▼
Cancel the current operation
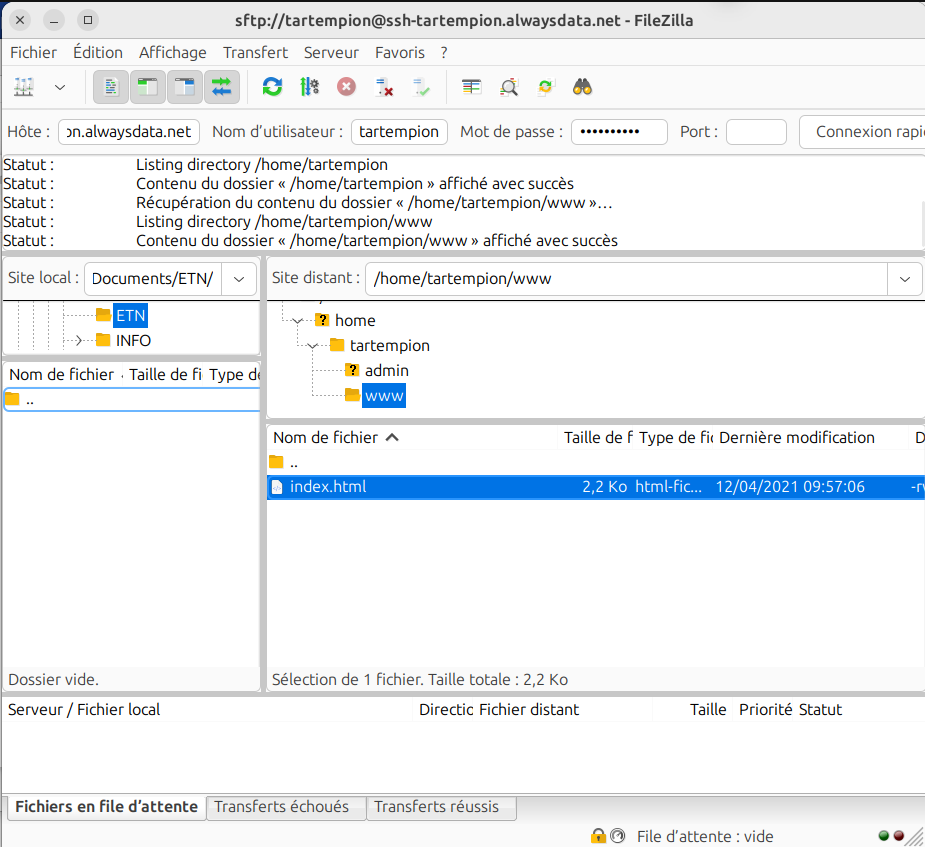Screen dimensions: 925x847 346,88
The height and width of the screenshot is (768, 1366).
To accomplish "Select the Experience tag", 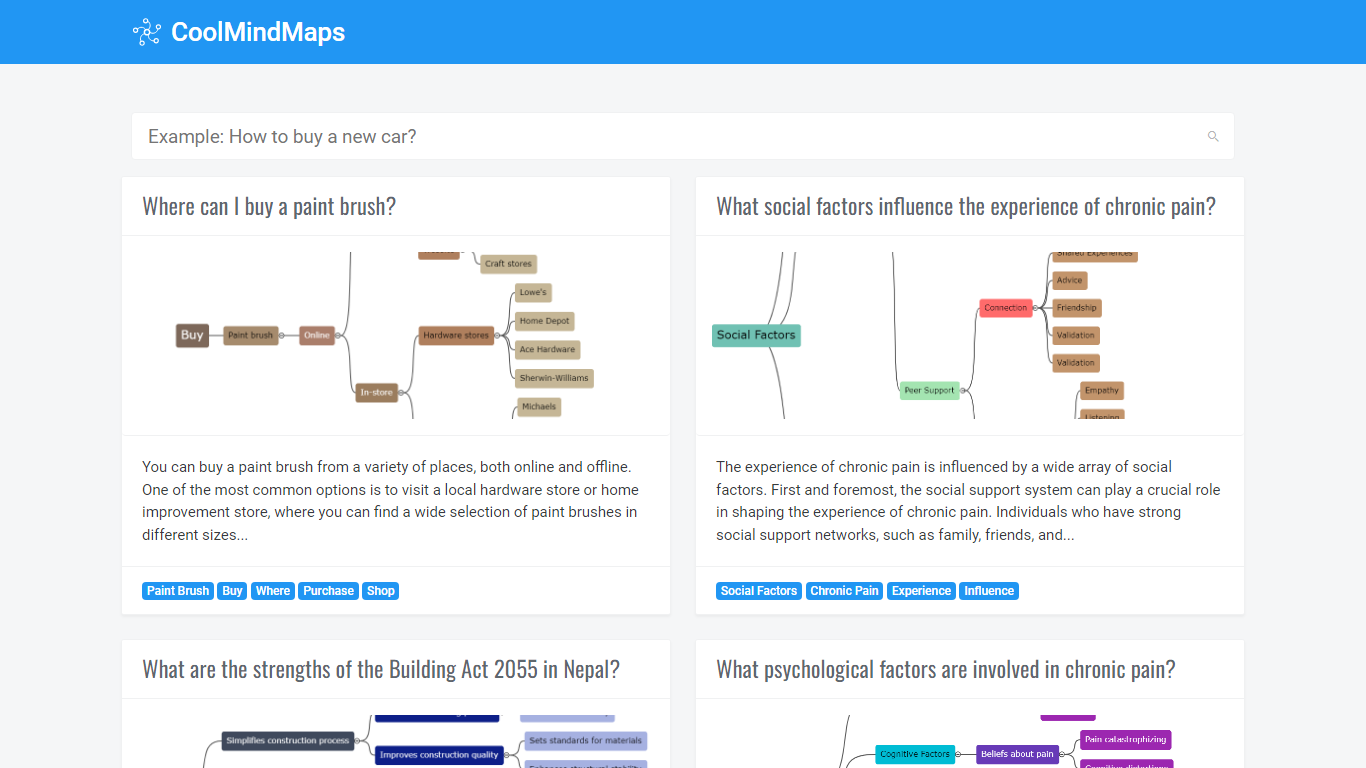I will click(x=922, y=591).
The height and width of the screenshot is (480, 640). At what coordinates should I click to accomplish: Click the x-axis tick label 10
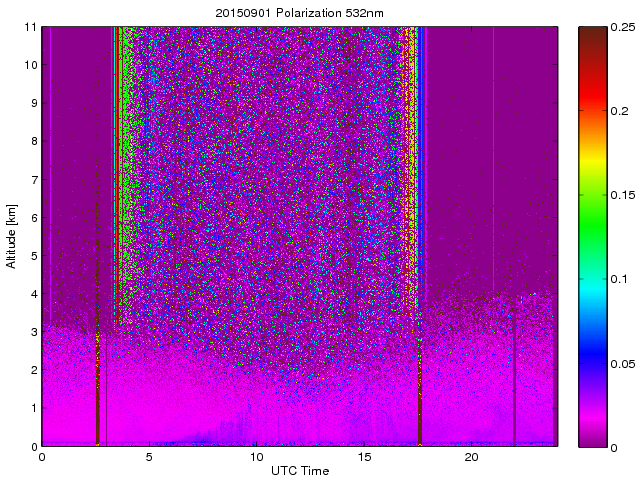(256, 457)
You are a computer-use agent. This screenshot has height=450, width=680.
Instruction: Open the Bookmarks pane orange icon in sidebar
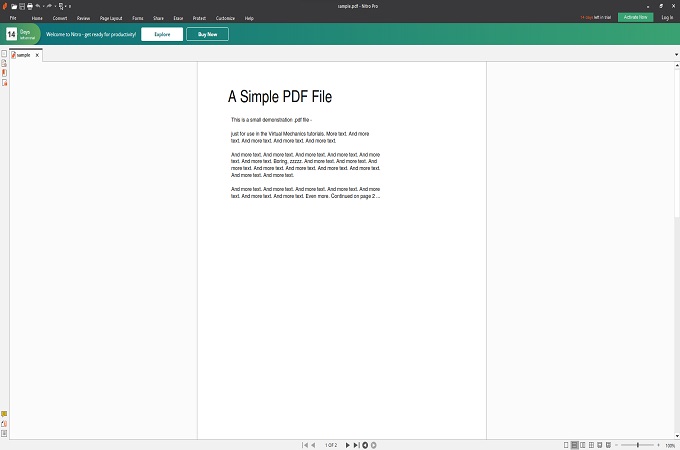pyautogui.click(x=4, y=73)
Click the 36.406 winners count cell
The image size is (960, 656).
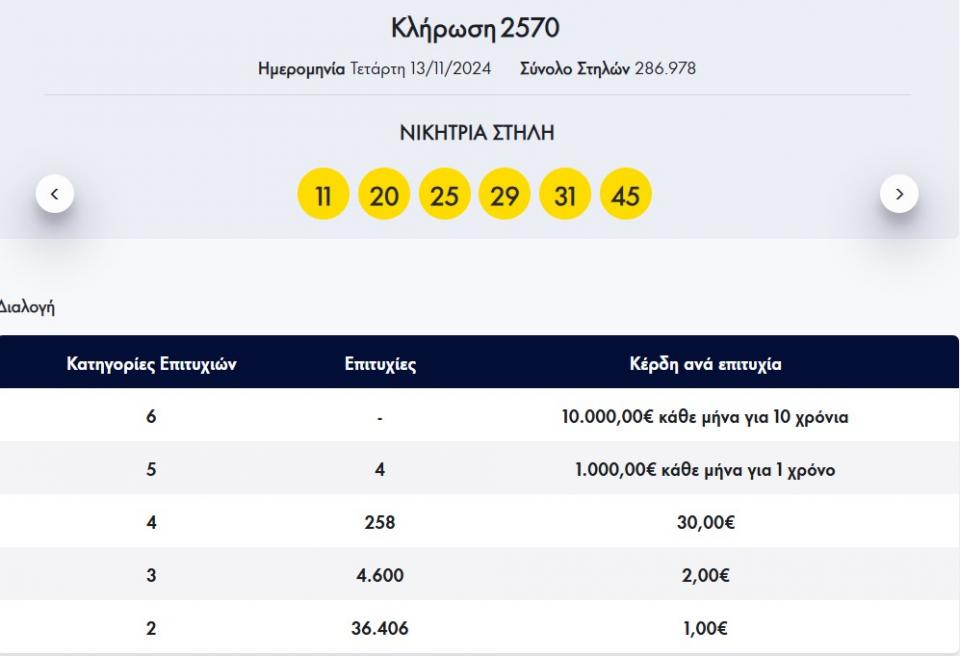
▲
Exercise aim> All lines from the one bearing "You are a computer-use" through the last line of the records, and only those, should be duplicated exactly; no picture belongs in the copy.

Exercise solution>
You are a computer-use agent. This screenshot has height=450, width=680.
Instruction: Open the Bookmarks pane orange icon in sidebar
pyautogui.click(x=4, y=73)
Click the 36.406 winners count cell
The image size is (960, 656).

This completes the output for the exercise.